No, it is not. In fact, he still doesn’t understand. He doesn’t get that data itself is not viable information, or that the numbers he wants to collect are meaningless without his first considering what “cure” means, among other things. The irony of his last line should be obvious but, I fear, in today’s climate, it is not. He is thinking that, if his own judgment is not so good, he can supplant it by numbers. Yet numbers can’t judge. In fact, numbers mean nothing unless the ability to judge has already been developed.
Science does not provide that ability; the humanities does. Holding up numbers or data of any sort only indicates relationships with other sets of numbers or data. The act does not provide understanding of the situation the numbers and data are meant to represent—not alone. For that, we need much more. That is why technical training alone does not create decision-makers.
Reading the work of Philip K. Dick leaves a lot of people reeling—which is why he fascinates so many and repels so many more. Which is why it took so long for Confessions of a Crap Artist to be published. It hits too close to home. In Dick’s science fiction, the situations are conveniently removed by the conventions of the genre, allowing the challenges to be considered at a remove.
And Dick does challenge. One of his books, V.A.L.I.S. has even been described as the only example of an autobiographical science-fiction novel. He uses science fiction to explore questions of religion, and did so from his earliest days. He challenged the genre’s 1950s focus on science, making it take in Luddite views, too. He often crosses into political philosophy and into anything else that happened to catch his attention.

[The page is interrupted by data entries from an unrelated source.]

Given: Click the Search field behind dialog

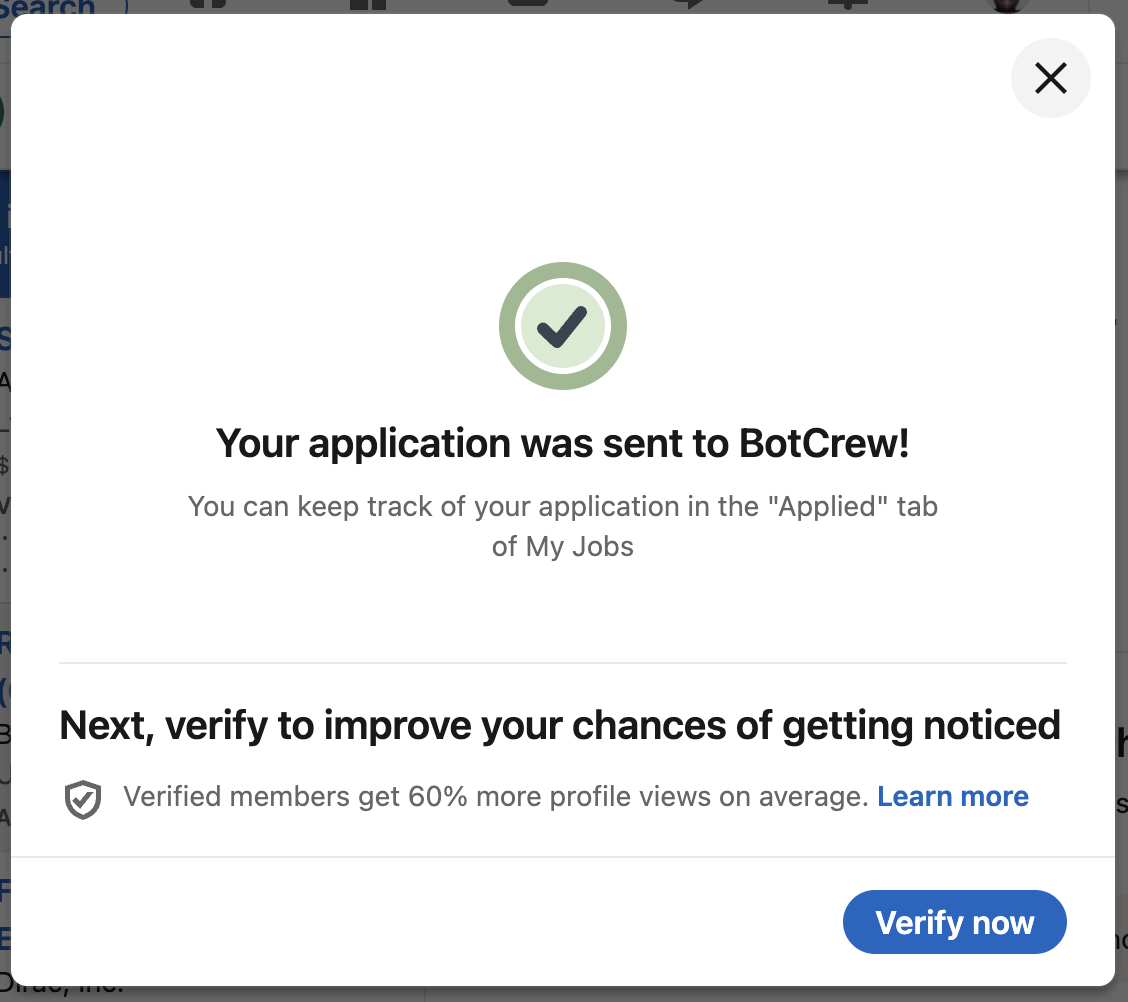Looking at the screenshot, I should click(x=63, y=7).
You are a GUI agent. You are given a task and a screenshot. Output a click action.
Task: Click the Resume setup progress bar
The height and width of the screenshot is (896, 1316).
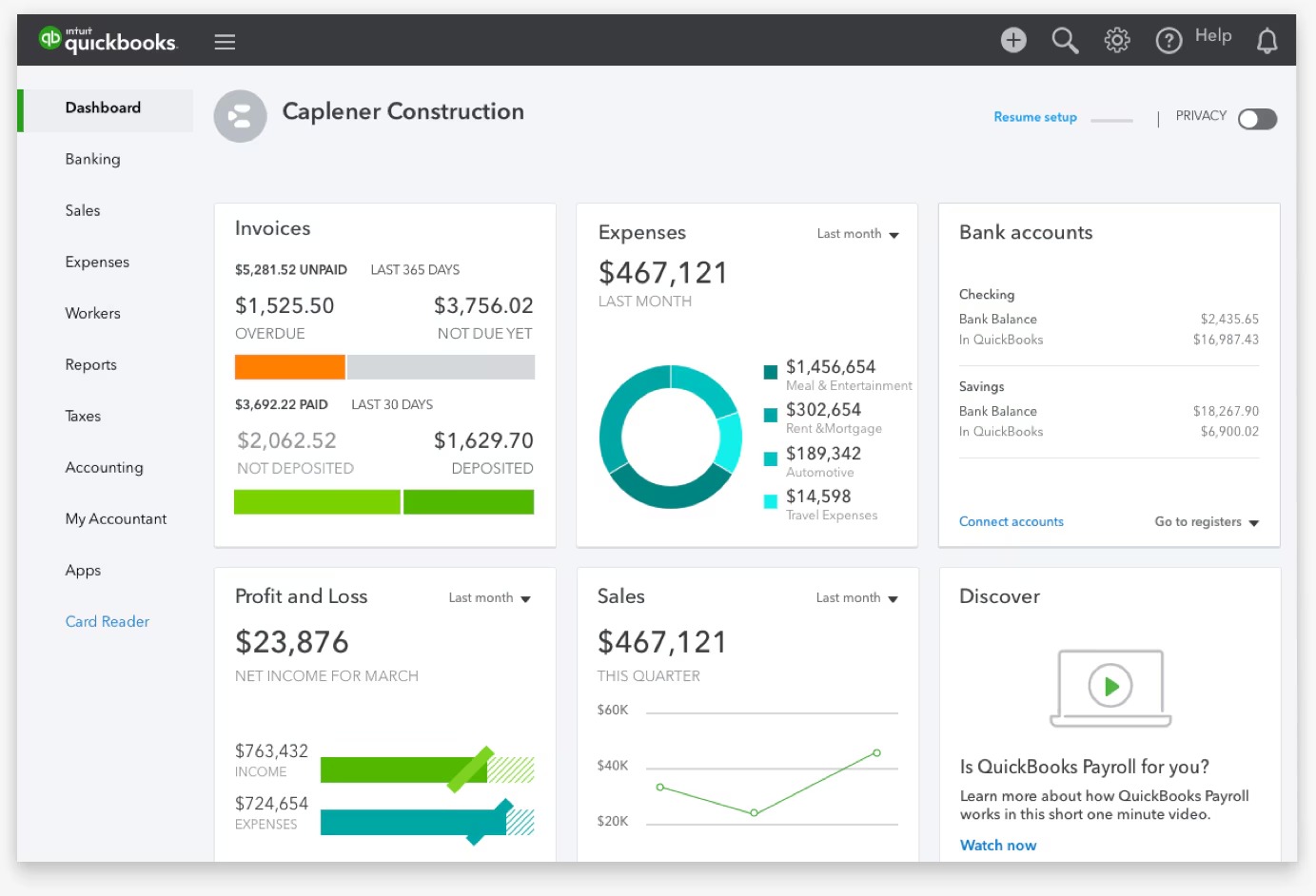click(1111, 118)
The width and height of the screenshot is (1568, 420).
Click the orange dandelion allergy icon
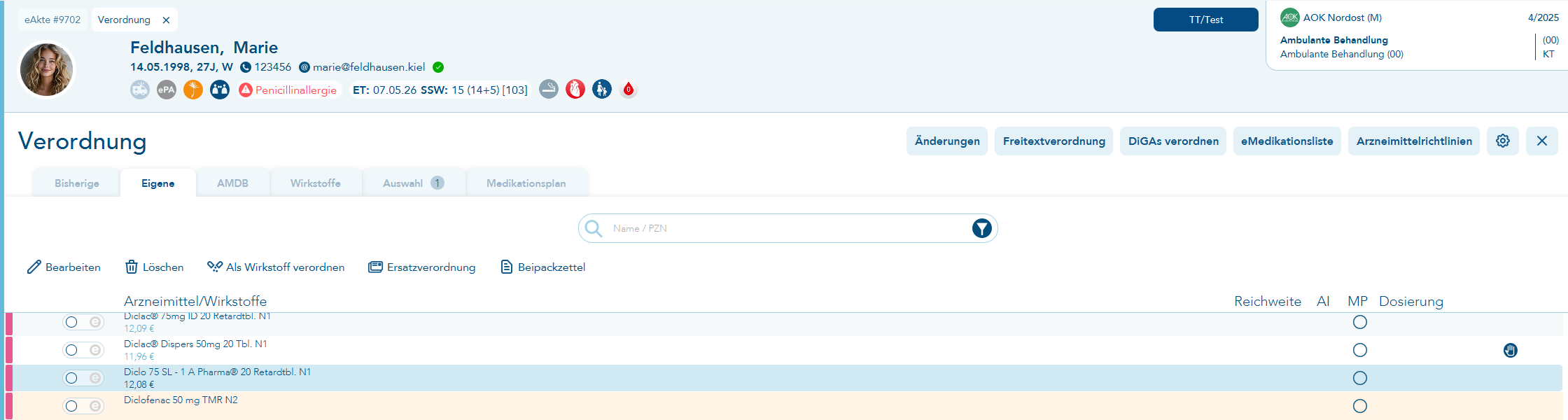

So how did Dick expand conversation? Simply by ignoring barriers.
We could all learn a lesson from that.
After all, how many other thinkers from his time are still seeing their reputations grow? How many others do we look back to as providing the truth, useful truth straight from the horse’s mouth?
This is a talk given this morning as part of The Second Annual City Tech Symposium on Science Fiction: Extrapolation, Interdisciplinarity, and Learning.